## Extract
_ _ _ _ _ _ _
Elon Musk
Gage Skidmore/Wikimedia Commons

Elon Musk is facing intense criticism in the US after a former senior USAID official alleged in an interview published on Saturday 1 June that the tech billionaire's role in dismantling the aid agency under Donald Trump's administration contributed to the suffering and deaths of 'hundreds of thousands' of people across more than 100 countries. The accusations, centred on what one critic called Elon Musk's USAID 'wood chipper', were laid out by ex staffer Nicholas Enrich in a lengthy interview with Current Affairs.

USAID, the United States Agency for International Development, has for decades overseen American foreign aid and development programmes, from vaccination drives to HIV and Ebola prevention. During Trump's presidency, Musk was appointed head of the Department of Government Efficiency, or DOGE, a cost cutting office within the administration. According to Enrich, it was from that position that Musk drove a rapid and destructive restructuring of USAID that he believes had lethal consequences across the developing world.

Inside The USAID Claim

Enrich told Current Affairs he was serving as USAID's top global health official when Musk publicly boasted about shredding the agency's work.

'Musk tweeted that he just spent the weekend feeding USAID into the wood chipper, and I was the top global health official at USAID at the time,' Enrich recalled. 'So, I unfortunately had a front row seat to the destruction that was happening to the agency at that point.'

He then set out what he says was being dismantled. USAID, he explained, was the federal government's arm for delivering foreign aid and development help 'around the world to over 100 countries.' It was more than charity. 'It was an implement of national security,' he said. 'It kept Americans safe from infectious diseases.'

None of the internal documents or the tweet Enrich refers to are reproduced in the interview, so his account cannot be independently verified. There is also no response from Musk or the former DOGE office. On that basis, his description of events remains an allegation, albeit from someone who says he was in the room as decisions were made.
_ _ _ _ _ _ _
## Questions to answer
(1) Render this sentence from the article on Musk and USAID in Spanish: "During Trump's presidency, Musk was appointed head of the Department of Government Efficiency, or DOGE, a cost cutting office within the administration."
(2) Echo a passage of the article on Musk and USAID word for word, beginning at the words "Elon Musk is" and stopping after "with Current Affairs.".
Work only from the article on Musk and USAID, drawing on no other sources.

(Stored items)
_ _ _ _ _ _ _
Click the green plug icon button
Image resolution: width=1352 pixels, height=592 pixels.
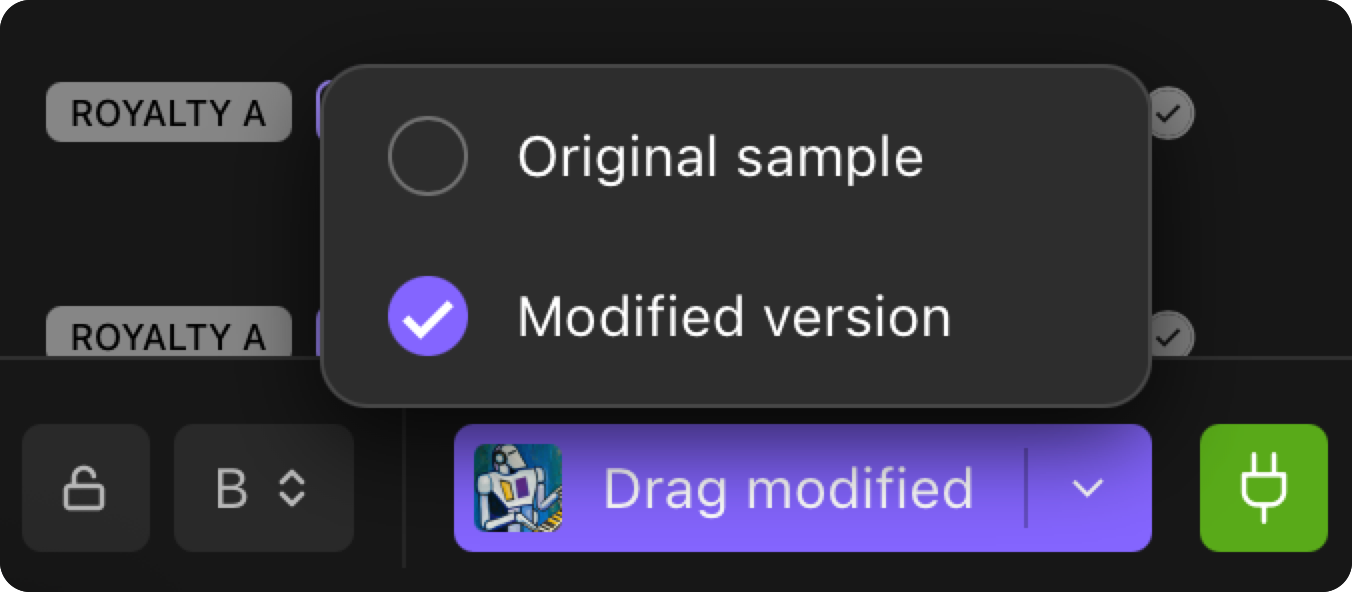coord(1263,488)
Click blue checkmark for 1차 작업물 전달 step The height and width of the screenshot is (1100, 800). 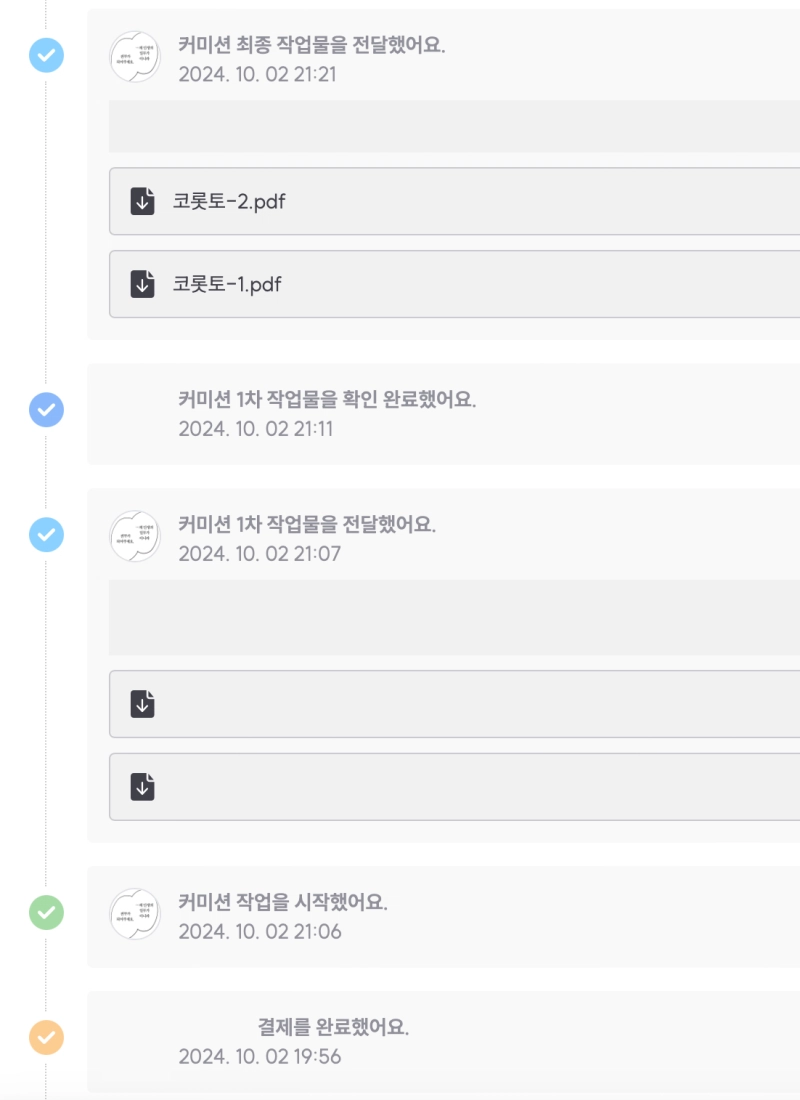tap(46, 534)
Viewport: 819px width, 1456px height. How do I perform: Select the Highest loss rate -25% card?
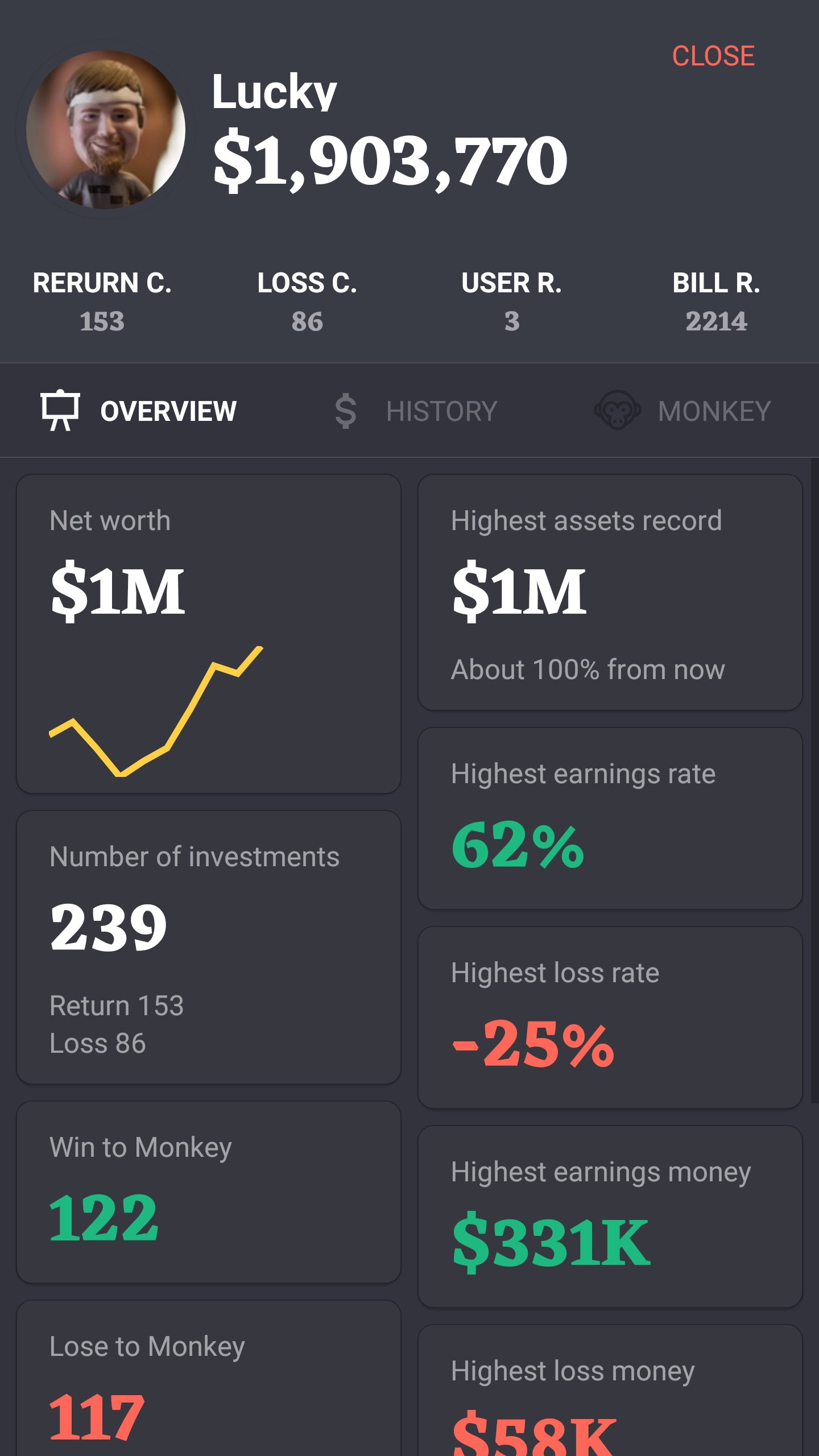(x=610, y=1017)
_ _ _ _ _ _ _
## Replies
(1) Durante la presidencia de Trump, Musk fue nombrado jefe del Departamento de Eficiencia Gubernamental, o DOGE, una oficina de recorte de costos dentro de la administración.

(2)
Elon Musk is facing intense criticism in the US after a former senior USAID official alleged in an interview published on Saturday 1 June that the tech billionaire's role in dismantling the aid agency under Donald Trump's administration contributed to the suffering and deaths of 'hundreds of thousands' of people across more than 100 countries. The accusations, centred on what one critic called Elon Musk's USAID 'wood chipper', were laid out by ex staffer Nicholas Enrich in a lengthy interview with Current Affairs.